Common Mistakes and How to Dodge Them
Why is my chicken dry?
You probably overcooked it. Sear quickly and finish gently in the sauce — that’s the trick.
My sauce is too acidic.
Add a pinch of sugar or an extra splash of cream. Roasted tomatoes help, too.
Can I use chicken thighs?
Absolutely — they’re juicier and harder to mess up. Just adjust cook time slightly.
It’s bland — what happened?
Did you forget to salt the chicken and the sauce? Season both, always.
Storage and Reheating
Fridge: Keeps well for up to 3 days.
Freezer: Freeze the chicken in its sauce up to 2 months. Thaw in fridge overnight.
To reheat:
- Microwave: Fine in a pinch, but cover to keep it moist.
- Stovetop: Simmer gently in a covered pan with a splash of water or broth.
- Oven: 180°C (350°F) for 15–20 mins, covered.
Frequently Asked Questions
Can I use tomato sauce instead of crushed tomatoes?
Yep. It’ll be smoother, less chunky — still delicious.
Is this spicy?
Not at all. Want heat? Add a pinch of red pepper flakes or a chopped chili with the garlic.
Can I make it dairy-free?
Sure. Just skip the cream or use a splash of coconut milk for richness.
Do I have to serve it with pasta or rice?
Nope. Try mashed potatoes or crusty sourdough. Or eat it straight from the pan — we’ve all done it.

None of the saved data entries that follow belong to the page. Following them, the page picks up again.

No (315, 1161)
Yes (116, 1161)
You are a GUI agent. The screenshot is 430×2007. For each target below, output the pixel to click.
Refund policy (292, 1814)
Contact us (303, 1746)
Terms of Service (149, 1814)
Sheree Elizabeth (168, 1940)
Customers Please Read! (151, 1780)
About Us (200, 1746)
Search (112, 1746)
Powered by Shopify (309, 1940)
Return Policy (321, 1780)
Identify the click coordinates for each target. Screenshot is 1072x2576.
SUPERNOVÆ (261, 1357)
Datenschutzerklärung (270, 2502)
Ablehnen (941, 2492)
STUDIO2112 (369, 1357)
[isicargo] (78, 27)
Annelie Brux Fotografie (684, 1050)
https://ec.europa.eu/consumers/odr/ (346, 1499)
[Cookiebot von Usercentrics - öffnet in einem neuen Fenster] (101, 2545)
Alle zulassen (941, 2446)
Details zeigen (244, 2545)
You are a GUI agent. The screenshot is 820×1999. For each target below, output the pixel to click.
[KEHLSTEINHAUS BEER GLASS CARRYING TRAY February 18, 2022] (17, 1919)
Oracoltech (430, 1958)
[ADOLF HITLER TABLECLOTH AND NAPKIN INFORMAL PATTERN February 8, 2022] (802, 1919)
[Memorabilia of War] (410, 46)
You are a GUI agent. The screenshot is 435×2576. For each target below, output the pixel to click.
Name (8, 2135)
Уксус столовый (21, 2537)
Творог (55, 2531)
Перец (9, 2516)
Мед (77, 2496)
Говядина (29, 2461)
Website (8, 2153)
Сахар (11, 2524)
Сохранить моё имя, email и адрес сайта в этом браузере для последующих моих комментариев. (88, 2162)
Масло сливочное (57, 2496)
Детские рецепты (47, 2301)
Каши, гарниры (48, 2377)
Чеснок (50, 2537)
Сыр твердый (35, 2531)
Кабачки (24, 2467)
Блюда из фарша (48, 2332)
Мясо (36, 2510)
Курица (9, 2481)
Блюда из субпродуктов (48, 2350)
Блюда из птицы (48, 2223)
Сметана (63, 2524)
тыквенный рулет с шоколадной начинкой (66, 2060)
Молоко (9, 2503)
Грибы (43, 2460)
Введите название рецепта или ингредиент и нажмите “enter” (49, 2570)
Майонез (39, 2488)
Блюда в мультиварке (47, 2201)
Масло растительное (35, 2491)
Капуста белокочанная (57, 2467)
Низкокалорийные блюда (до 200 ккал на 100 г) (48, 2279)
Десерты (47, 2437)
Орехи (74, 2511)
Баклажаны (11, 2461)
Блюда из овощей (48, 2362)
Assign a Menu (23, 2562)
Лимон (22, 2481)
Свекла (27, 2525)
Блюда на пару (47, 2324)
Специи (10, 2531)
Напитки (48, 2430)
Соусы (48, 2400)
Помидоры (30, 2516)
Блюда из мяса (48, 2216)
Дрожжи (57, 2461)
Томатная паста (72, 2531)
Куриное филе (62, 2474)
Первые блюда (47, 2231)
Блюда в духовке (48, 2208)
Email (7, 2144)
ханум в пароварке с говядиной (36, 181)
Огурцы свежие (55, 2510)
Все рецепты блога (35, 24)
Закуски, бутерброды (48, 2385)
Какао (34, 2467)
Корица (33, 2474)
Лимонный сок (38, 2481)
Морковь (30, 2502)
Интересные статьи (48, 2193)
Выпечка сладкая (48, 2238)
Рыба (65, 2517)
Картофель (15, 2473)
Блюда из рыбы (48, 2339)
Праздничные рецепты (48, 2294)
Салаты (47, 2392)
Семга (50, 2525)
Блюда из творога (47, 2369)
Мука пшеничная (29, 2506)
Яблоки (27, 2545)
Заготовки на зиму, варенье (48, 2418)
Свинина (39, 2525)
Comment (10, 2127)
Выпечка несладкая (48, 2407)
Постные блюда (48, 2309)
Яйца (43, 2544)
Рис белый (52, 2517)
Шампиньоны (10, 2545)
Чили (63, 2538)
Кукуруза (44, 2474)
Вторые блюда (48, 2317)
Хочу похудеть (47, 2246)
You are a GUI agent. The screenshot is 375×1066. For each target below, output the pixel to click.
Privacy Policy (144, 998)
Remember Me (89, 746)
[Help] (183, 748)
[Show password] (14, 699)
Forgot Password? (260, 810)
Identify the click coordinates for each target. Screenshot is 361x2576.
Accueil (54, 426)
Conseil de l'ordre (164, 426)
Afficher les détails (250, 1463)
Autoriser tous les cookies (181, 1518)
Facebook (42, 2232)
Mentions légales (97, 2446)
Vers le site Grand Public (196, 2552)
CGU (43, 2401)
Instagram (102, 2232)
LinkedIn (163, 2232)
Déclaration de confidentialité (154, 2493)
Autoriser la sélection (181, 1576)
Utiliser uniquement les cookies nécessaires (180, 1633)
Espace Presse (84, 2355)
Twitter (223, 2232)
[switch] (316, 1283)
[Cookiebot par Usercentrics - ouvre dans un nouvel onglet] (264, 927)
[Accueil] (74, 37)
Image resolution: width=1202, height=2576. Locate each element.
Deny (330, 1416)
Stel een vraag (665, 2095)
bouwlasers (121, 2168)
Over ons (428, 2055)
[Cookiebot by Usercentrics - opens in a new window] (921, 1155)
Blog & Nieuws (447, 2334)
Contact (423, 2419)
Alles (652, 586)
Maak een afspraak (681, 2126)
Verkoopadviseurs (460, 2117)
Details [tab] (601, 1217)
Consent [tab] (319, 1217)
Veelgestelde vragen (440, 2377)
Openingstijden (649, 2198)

Nutrition Facts (Per Serving):
- Calories: ~287 kcal
- Fat: 20g
- Carbs: 4g
- Protein: 24g
- Sodium: 76mg
- Sugar: 1g

Jamie Oliver Chicken In Tomato Sauce
Description
Golden-seared chicken breasts simmered in a rich tomato and garlic sauce, finished with a splash of cream for pure weeknight magic.
Ingredients
Instructions
- Sear chicken in hot oil, 3–4 mins per side. Remove and set aside.
- Sauté onion in oil until soft. Add garlic and cook 1 min more.
- Stir in tomatoes, cream, and herbs. Bring to a simmer.
- Return chicken to pan, cover, and simmer 20 mins.
- Check seasoning. Serve with rice, pasta, or bread.
Notes
- Use roasted tomatoes for deeper flavour.
- Add a pinch of sugar if your sauce tastes too sharp.
- Thighs work great too — just adjust cooking time.
- To stretch it further, stir in spinach or white beans.